### [GIVEN REQUEST]
In the material below, replace "Open" with "Show" throughout, leave every other part unchanged, and reproduce the lines without the pictures.

Part of a data file
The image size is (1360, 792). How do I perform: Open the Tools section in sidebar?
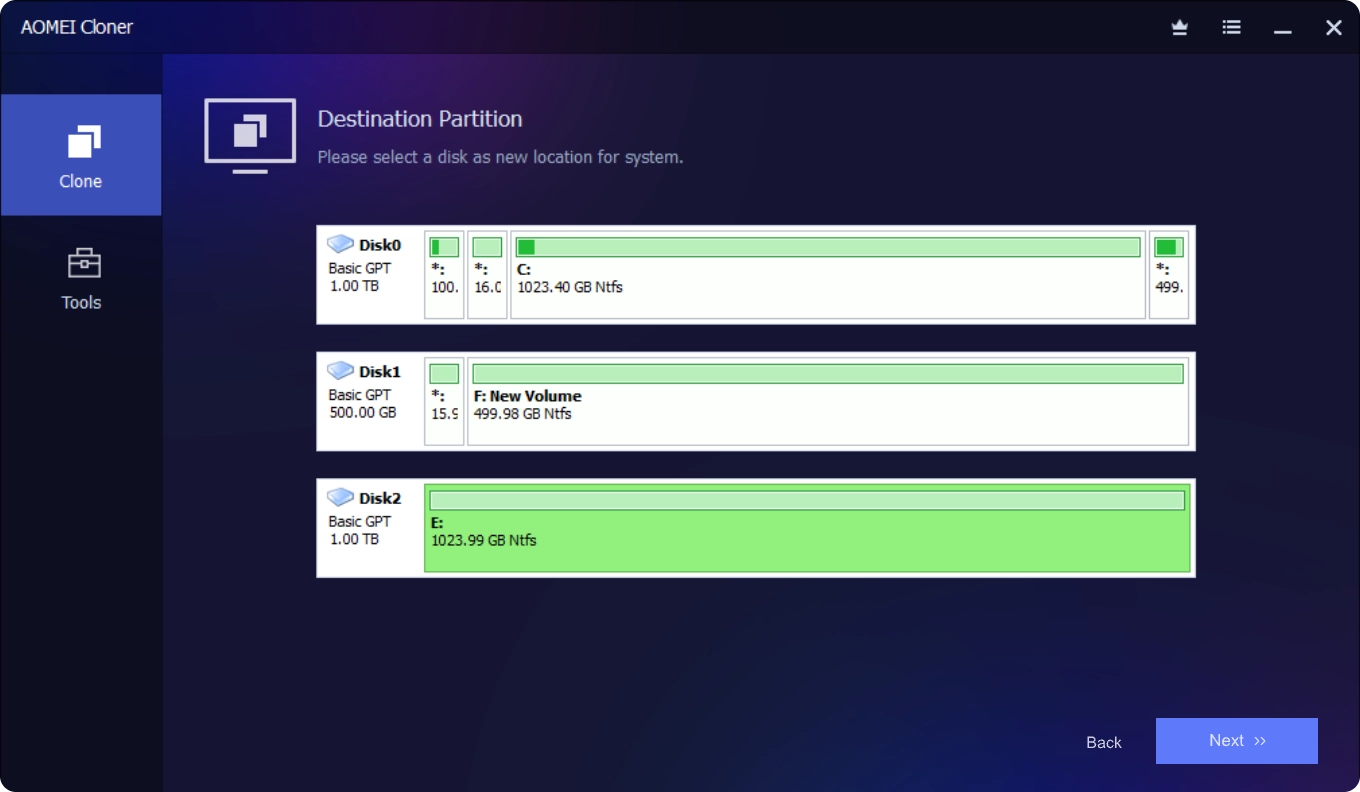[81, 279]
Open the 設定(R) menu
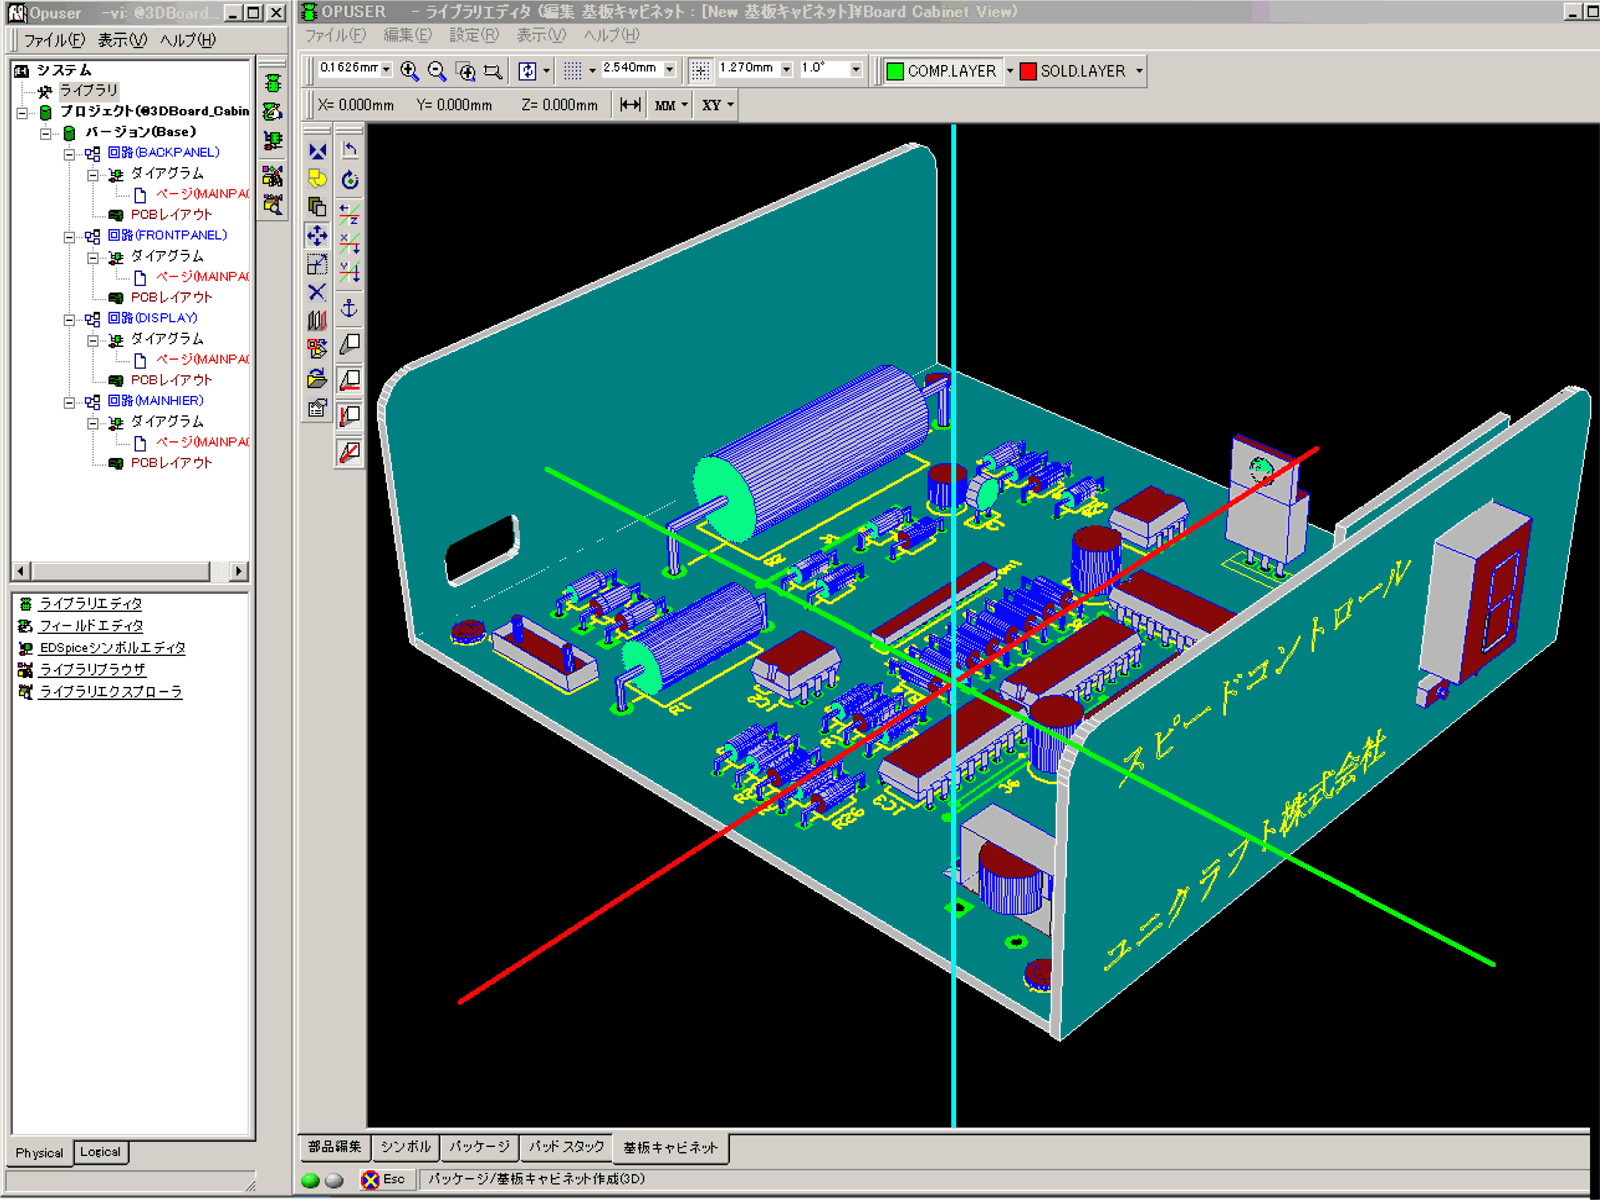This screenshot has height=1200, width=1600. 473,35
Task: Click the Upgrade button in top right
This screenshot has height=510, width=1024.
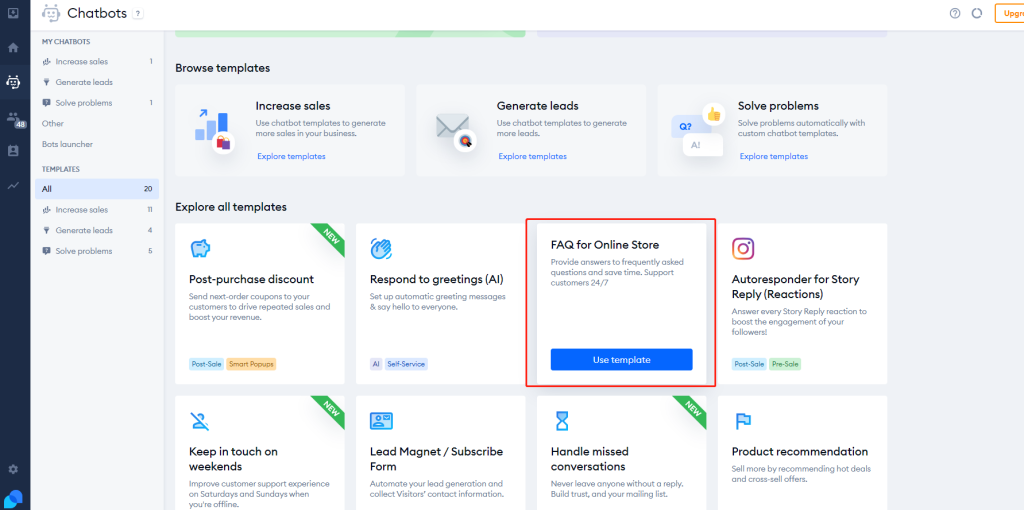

### [RESPONSE BELOW]
The image size is (1360, 792). How do I perform: Show the Tools section in sidebar?
[81, 279]
Show the 設定(R) menu
This screenshot has height=1200, width=1600. 473,35
Task: Click the Upgrade button in top right
This screenshot has height=510, width=1024.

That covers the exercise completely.